WORK ITEM »
Reproduce each line of the material exactly as it reads.

··· DATA TO USE ···

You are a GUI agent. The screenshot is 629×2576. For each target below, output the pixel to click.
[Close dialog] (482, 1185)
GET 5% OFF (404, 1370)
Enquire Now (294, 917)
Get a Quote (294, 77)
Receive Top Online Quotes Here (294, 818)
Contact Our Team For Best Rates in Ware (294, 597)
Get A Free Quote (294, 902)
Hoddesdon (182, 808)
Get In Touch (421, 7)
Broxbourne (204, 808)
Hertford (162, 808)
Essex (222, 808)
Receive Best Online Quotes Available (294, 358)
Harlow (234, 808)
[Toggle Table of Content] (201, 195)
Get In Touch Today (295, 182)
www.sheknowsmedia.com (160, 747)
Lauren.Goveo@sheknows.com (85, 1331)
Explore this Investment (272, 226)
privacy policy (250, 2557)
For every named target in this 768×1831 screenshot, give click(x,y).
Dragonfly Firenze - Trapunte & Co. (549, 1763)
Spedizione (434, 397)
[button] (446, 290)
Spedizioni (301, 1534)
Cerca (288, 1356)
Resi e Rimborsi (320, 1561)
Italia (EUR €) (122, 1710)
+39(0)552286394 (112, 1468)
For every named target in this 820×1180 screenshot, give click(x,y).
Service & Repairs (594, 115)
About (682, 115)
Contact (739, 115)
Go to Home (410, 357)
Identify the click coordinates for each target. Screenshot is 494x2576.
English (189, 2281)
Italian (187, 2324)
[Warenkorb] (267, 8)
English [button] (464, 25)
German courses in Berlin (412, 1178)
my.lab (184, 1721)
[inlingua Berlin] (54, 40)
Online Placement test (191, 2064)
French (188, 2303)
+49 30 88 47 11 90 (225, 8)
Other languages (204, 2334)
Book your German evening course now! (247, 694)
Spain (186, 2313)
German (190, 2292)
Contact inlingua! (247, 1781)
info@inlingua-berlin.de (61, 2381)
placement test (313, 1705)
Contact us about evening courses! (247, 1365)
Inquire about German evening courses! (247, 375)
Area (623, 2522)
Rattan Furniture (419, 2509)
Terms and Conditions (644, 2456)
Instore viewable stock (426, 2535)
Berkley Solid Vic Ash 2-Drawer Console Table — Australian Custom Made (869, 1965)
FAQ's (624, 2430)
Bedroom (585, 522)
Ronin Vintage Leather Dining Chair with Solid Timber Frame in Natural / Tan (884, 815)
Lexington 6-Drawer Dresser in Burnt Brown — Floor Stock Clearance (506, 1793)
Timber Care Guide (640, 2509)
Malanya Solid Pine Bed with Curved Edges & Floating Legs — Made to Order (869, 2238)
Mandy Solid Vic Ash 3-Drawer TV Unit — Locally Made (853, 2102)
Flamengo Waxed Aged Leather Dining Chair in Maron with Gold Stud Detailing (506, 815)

···

WRITTEN SOLUTION »
You are a GUI agent. The screenshot is 629×2576. For each target below, output the pixel to click.
[Close dialog] (482, 1185)
GET 5% OFF (404, 1370)
Enquire Now (294, 917)
Get a Quote (294, 77)
Receive Top Online Quotes Here (294, 818)
Contact Our Team For Best Rates in Ware (294, 597)
Get A Free Quote (294, 902)
Hoddesdon (182, 808)
Get In Touch (421, 7)
Broxbourne (204, 808)
Hertford (162, 808)
Essex (222, 808)
Receive Best Online Quotes Available (294, 358)
Harlow (234, 808)
[Toggle Table of Content] (201, 195)
Get In Touch Today (295, 182)
www.sheknowsmedia.com (160, 747)
Lauren.Goveo@sheknows.com (85, 1331)
Explore this Investment (272, 226)
privacy policy (250, 2557)
For every named target in this 768×1831 screenshot, give click(x,y).
Dragonfly Firenze - Trapunte & Co. (549, 1763)
Spedizione (434, 397)
[button] (446, 290)
Spedizioni (301, 1534)
Cerca (288, 1356)
Resi e Rimborsi (320, 1561)
Italia (EUR €) (122, 1710)
+39(0)552286394 (112, 1468)
For every named target in this 820×1180 screenshot, give click(x,y).
Service & Repairs (594, 115)
About (682, 115)
Contact (739, 115)
Go to Home (410, 357)
Identify the click coordinates for each target. Screenshot is 494x2576.
English (189, 2281)
Italian (187, 2324)
[Warenkorb] (267, 8)
English [button] (464, 25)
German courses in Berlin (412, 1178)
my.lab (184, 1721)
[inlingua Berlin] (54, 40)
Online Placement test (191, 2064)
French (188, 2303)
+49 30 88 47 11 90 (225, 8)
Other languages (204, 2334)
Book your German evening course now! (247, 694)
Spain (186, 2313)
German (190, 2292)
Contact inlingua! (247, 1781)
info@inlingua-berlin.de (61, 2381)
placement test (313, 1705)
Contact us about evening courses! (247, 1365)
Inquire about German evening courses! (247, 375)
Area (623, 2522)
Rattan Furniture (419, 2509)
Terms and Conditions (644, 2456)
Instore viewable stock (426, 2535)
Berkley Solid Vic Ash 2-Drawer Console Table — Australian Custom Made (869, 1965)
FAQ's (624, 2430)
Bedroom (585, 522)
Ronin Vintage Leather Dining Chair with Solid Timber Frame in Natural / Tan (884, 815)
Lexington 6-Drawer Dresser in Burnt Brown — Floor Stock Clearance (506, 1793)
Timber Care Guide (640, 2509)
Malanya Solid Pine Bed with Curved Edges & Floating Legs — Made to Order (869, 2238)
Mandy Solid Vic Ash 3-Drawer TV Unit — Locally Made (853, 2102)
Flamengo Waxed Aged Leather Dining Chair in Maron with Gold Stud Detailing (506, 815)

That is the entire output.